Nature 561, 7724 doi: 10.1038/s41586-018-0537-9

小分子の飽和レベル(すなわちsp3混成炭素の数)を増大させると、創薬パイプラインにおける成功確率が高くなる可能性があることを示唆する証拠がある。アルキルアミンは、好ましい物理的特性を示すため、医薬品、生物学的小分子プローブ、前臨床候補化合物の中でよく見られるようになった。アミンの合成は、その重要性にもかかわらず、依然として主に2つの方法(すなわちN-アルキル化とカルボニルの還元的アミノ化)によって行われている。従って、創薬分野における飽和極性分子の必要性の高まりから、複雑なアルキルアミンを合成する実用的な触媒的方法の開発が推進され続けている。特に、入手しやすい原料をsp3炭素を多く持つ骨格に変換する過程は、複雑なアルキルアミンの合成に戦略的優位性をもたらす。今回我々は、容易に入手できるジアルキルアミンとカルボニルとアルケンを組み合わせ、複雑な骨格と官能基多様性を有する第三級アルキルアミンを、光触媒を用いて単一段階で構築する還元的多成分合成技術を報告する。
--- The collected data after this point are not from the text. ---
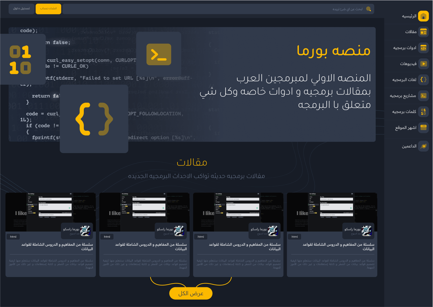Click the terminal icon next to مشاريع برمجيه

pos(423,96)
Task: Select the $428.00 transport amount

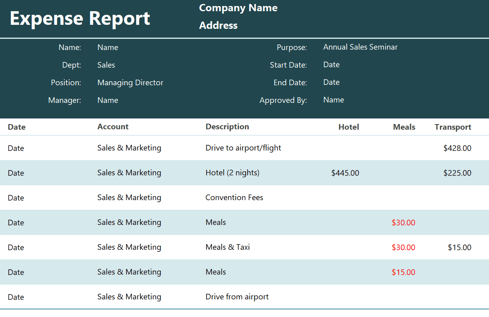Action: (x=457, y=148)
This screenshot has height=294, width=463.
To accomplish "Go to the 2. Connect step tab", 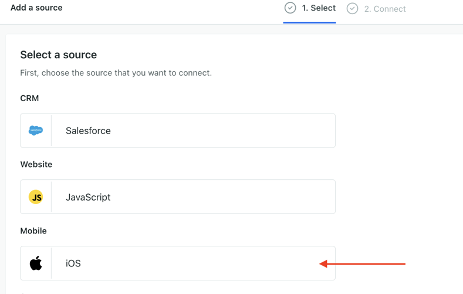I will coord(384,9).
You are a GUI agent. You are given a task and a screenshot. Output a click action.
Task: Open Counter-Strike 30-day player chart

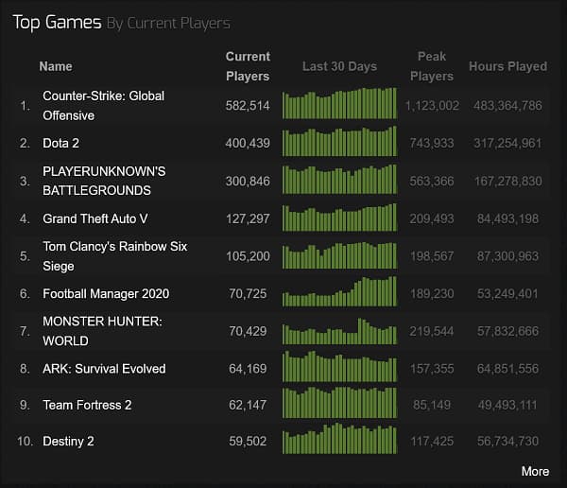pos(340,104)
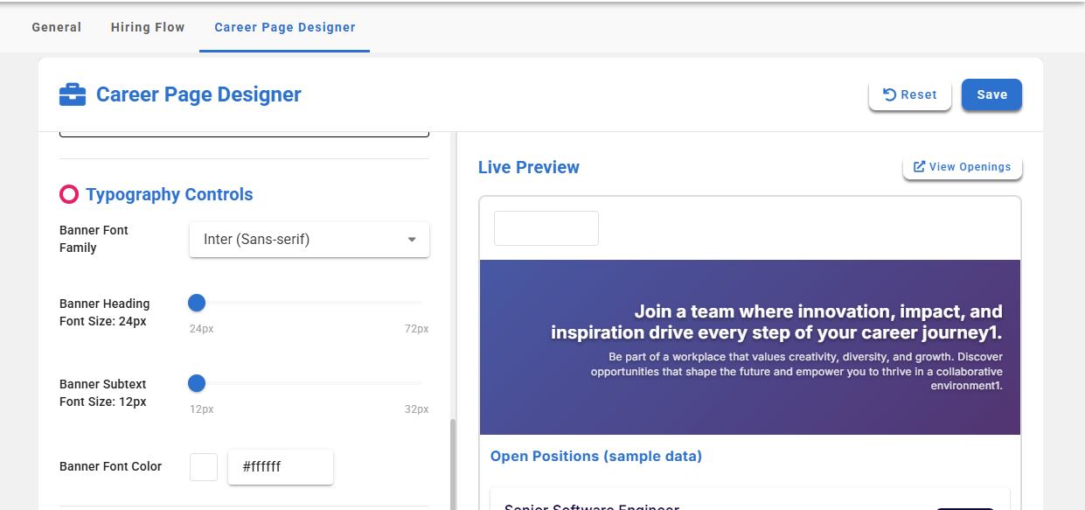Click the Reset button
The height and width of the screenshot is (510, 1085).
(909, 94)
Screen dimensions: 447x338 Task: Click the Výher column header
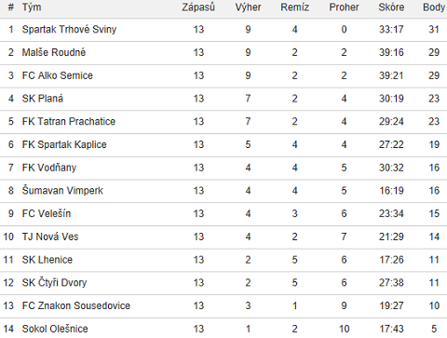tap(248, 7)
このオレフィンのヒドロアミノアルキル化過程では、in situで生成したイミニウムイオンが可視光によって還元され、これまで得られなかったアルキル置換αアミノラジカルが選択的に生成し、続いてこのラジカルがアルケンと反応してC(sp3)–C(sp3)結合が形成される。操作が容易な今回の反応は、広い官能基許容性を示し、他の方法では簡単に得られないドラッグライクなアミンの合成を容易にし、後期官能基化用に適しているため、医薬研究や農薬研究などの分野において興味深い。